● **Compito breve A**
Restituisci come CSV a due colonne, intitolate "testo" e "risposta", i record che partono dalla riga contenente "Where should I" e proseguono fino alla riga contenente "click(1155, 97)" compresa, con una riga per ciascun record. Metti ogni campo tra virgolette, sostituisci gli a capo con spazi e lascia fuori le immagini.

● **Brano fornito**
◇ ◇ ◇
Una delle caratteristiche attraverso cui la “critica” opera una valutazione di un’opera è spesso legata al quanto quest’ultima riesca a rimanere nei pensieri di chi l’ha esperita dopo la sua conclusione. Parlare di conclusioen per un videogioco multigiocatore è chiaramente complicato, non lo possiamo negare, ma Arc Raiders ha delle partite che cominciato e finiscono; alle volte finiscono con qualche proiettile di troppo, altre volte invece con delle amicizie che fioriscono e svaniscono poco dopo.
Embark, con alle spalle uno dei pochi FPS “interessanti” degli ultimi anni, è riuscita nel cotruire un videogioco in grado effettivamente di dire qualcosa in uno dei mercati più fustigati dal modello free to play: quello degli extraction shooter. Il tutto, poi, puntando su un fattore che non è pienamente in loro controllo: quello dell’umanità.
◇ ◇ ◇
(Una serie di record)

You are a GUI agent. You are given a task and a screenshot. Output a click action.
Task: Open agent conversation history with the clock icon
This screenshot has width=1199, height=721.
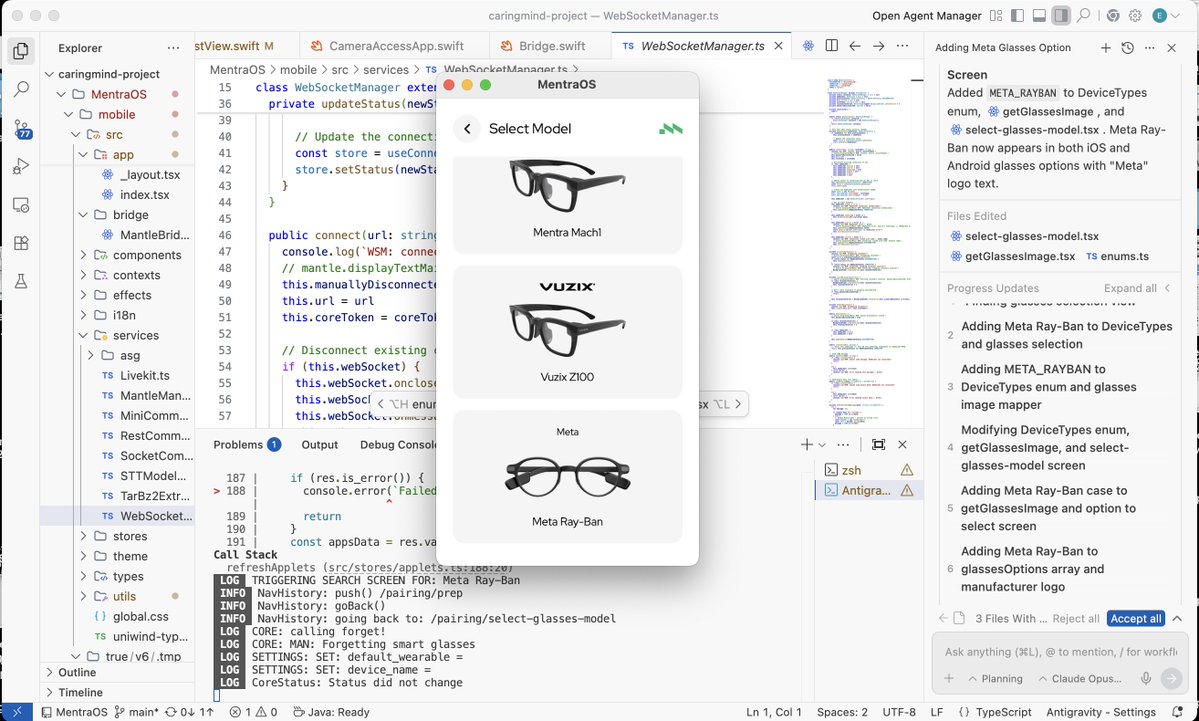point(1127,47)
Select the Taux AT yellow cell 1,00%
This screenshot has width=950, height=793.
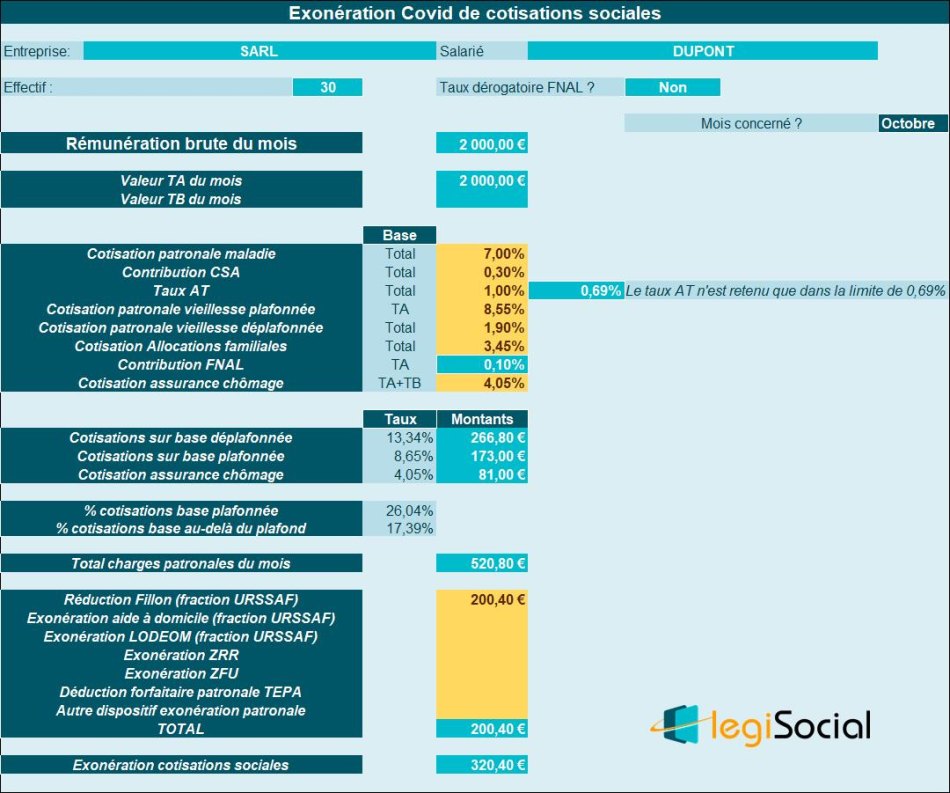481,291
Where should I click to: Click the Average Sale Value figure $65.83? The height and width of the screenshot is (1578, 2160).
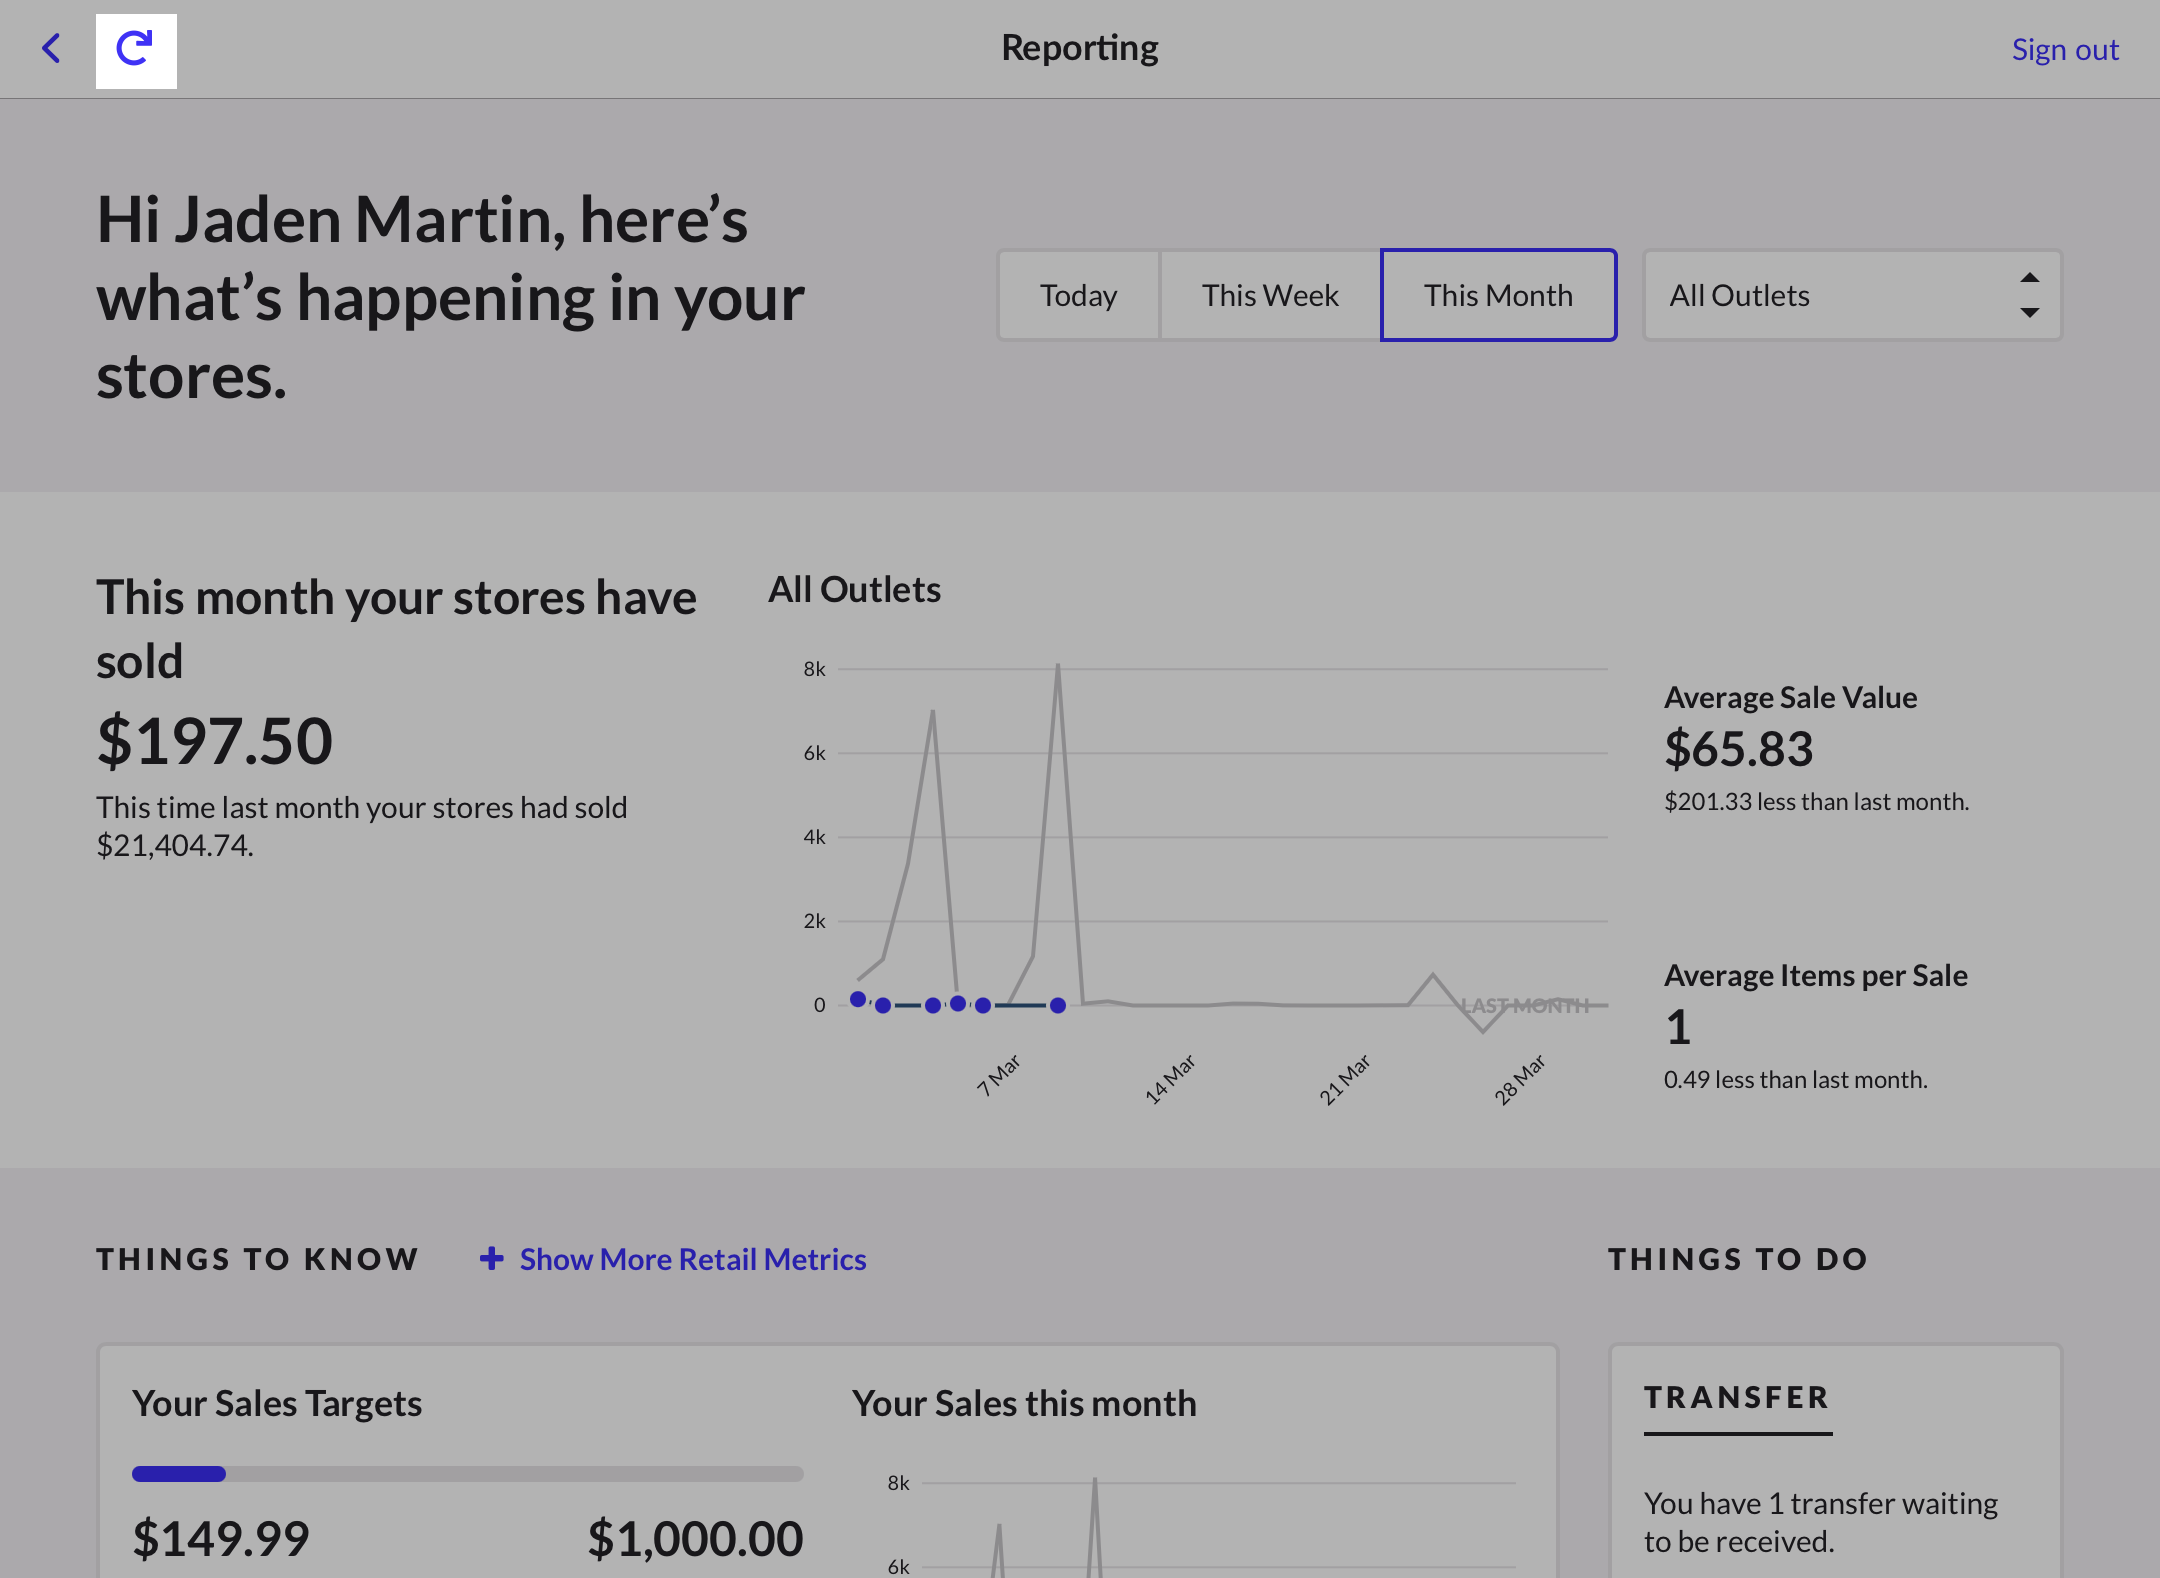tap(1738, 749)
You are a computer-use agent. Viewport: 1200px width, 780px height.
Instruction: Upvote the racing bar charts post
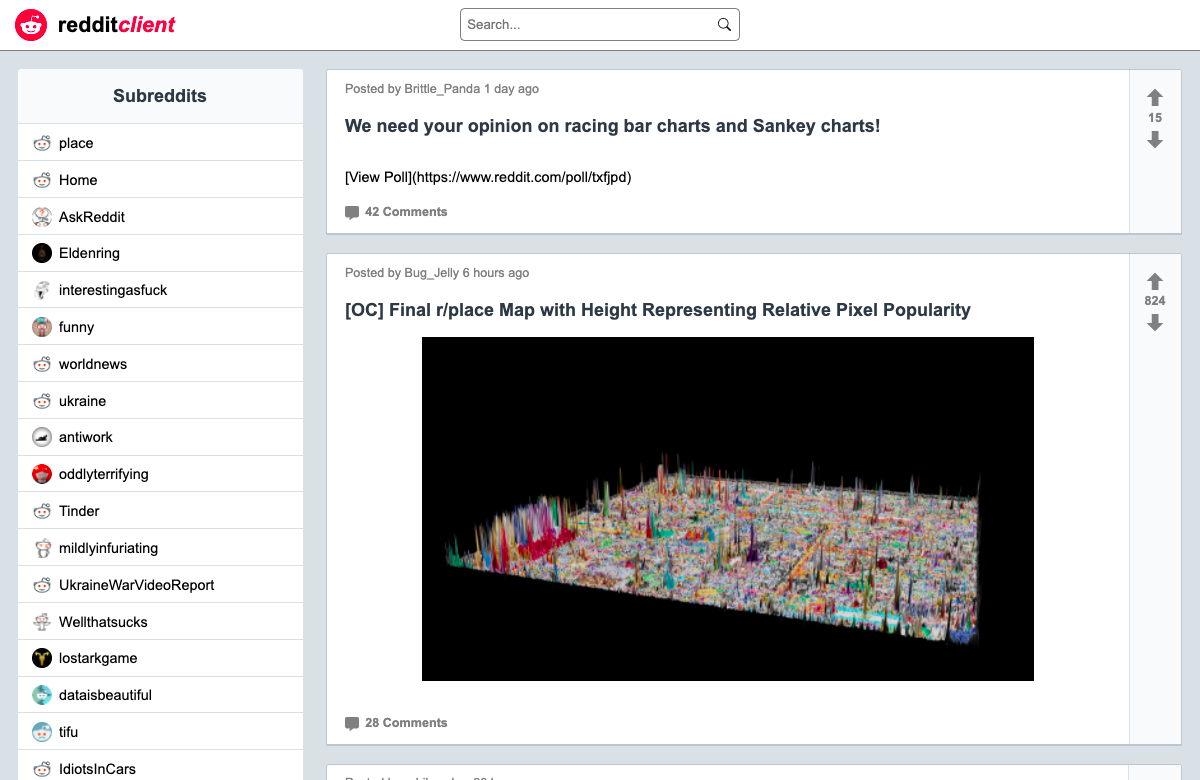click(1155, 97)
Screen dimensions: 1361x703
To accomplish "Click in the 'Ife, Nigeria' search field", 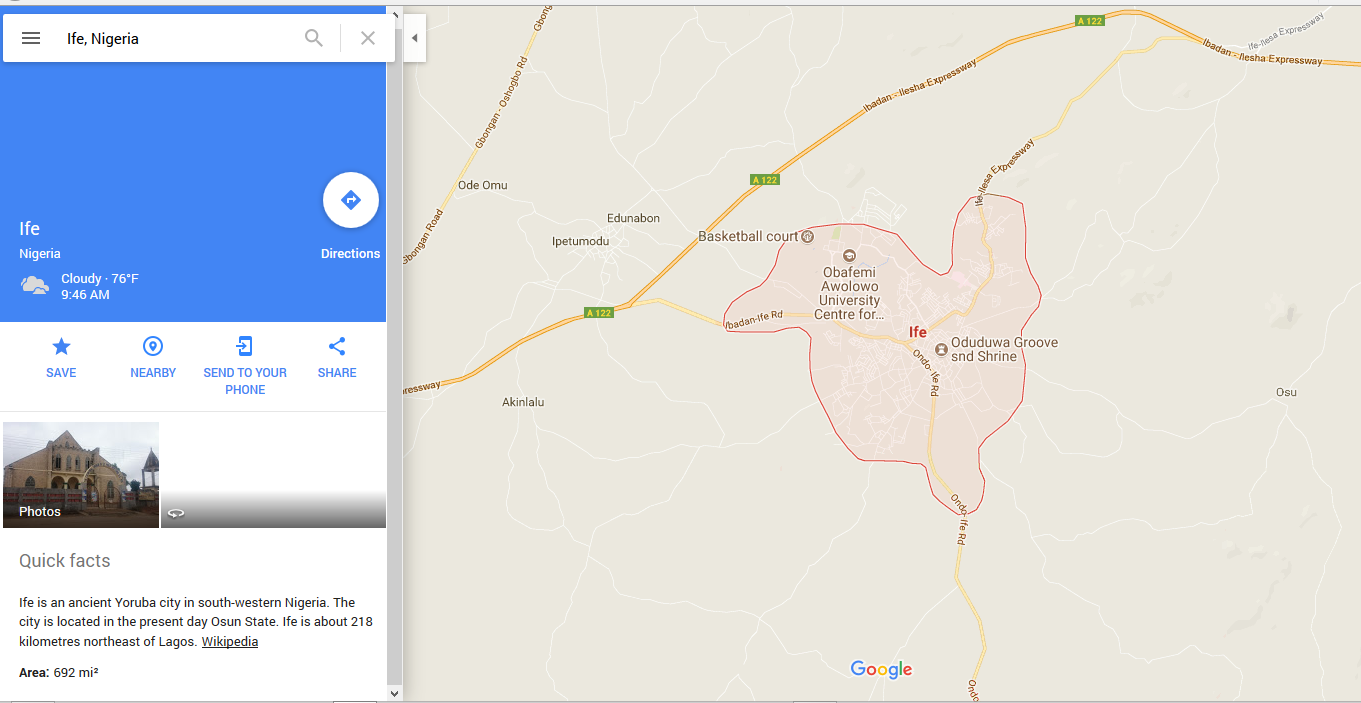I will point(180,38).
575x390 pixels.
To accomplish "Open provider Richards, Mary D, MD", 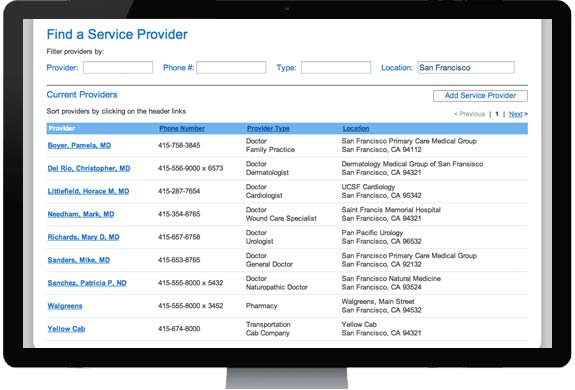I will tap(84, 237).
◇ ◇ ◇
● **Compito breve B**
Riscrivi il brano su Arc Raiders partendo da "Una delle caratteristiche" e proseguendo fino a "controllo: quello dell’umanità.", sostituendo "multigiocatore" con "online".

● **Soluzione esercizio A**
testo,risposta
"Where should I click to: Click the Average Sale Value figure $65.83? The height and width of the screenshot is (1578, 2160).","tap(1738, 749)"
"You are a computer-use agent. Viewport: 1200px width, 780px height. Instruction: Upvote the racing bar charts post","click(1155, 97)"

● **Soluzione esercizio B**
Una delle caratteristiche attraverso cui la “critica” opera una valutazione di un’opera è spesso legata al quanto quest’ultima riesca a rimanere nei pensieri di chi l’ha esperita dopo la sua conclusione. Parlare di conclusioen per un videogioco online è chiaramente complicato, non lo possiamo negare, ma Arc Raiders ha delle partite che cominciato e finiscono; alle volte finiscono con qualche proiettile di troppo, altre volte invece con delle amicizie che fioriscono e svaniscono poco dopo.
Embark, con alle spalle uno dei pochi FPS “interessanti” degli ultimi anni, è riuscita nel cotruire un videogioco in grado effettivamente di dire qualcosa in uno dei mercati più fustigati dal modello free to play: quello degli extraction shooter. Il tutto, poi, puntando su un fattore che non è pienamente in loro controllo: quello dell’umanità.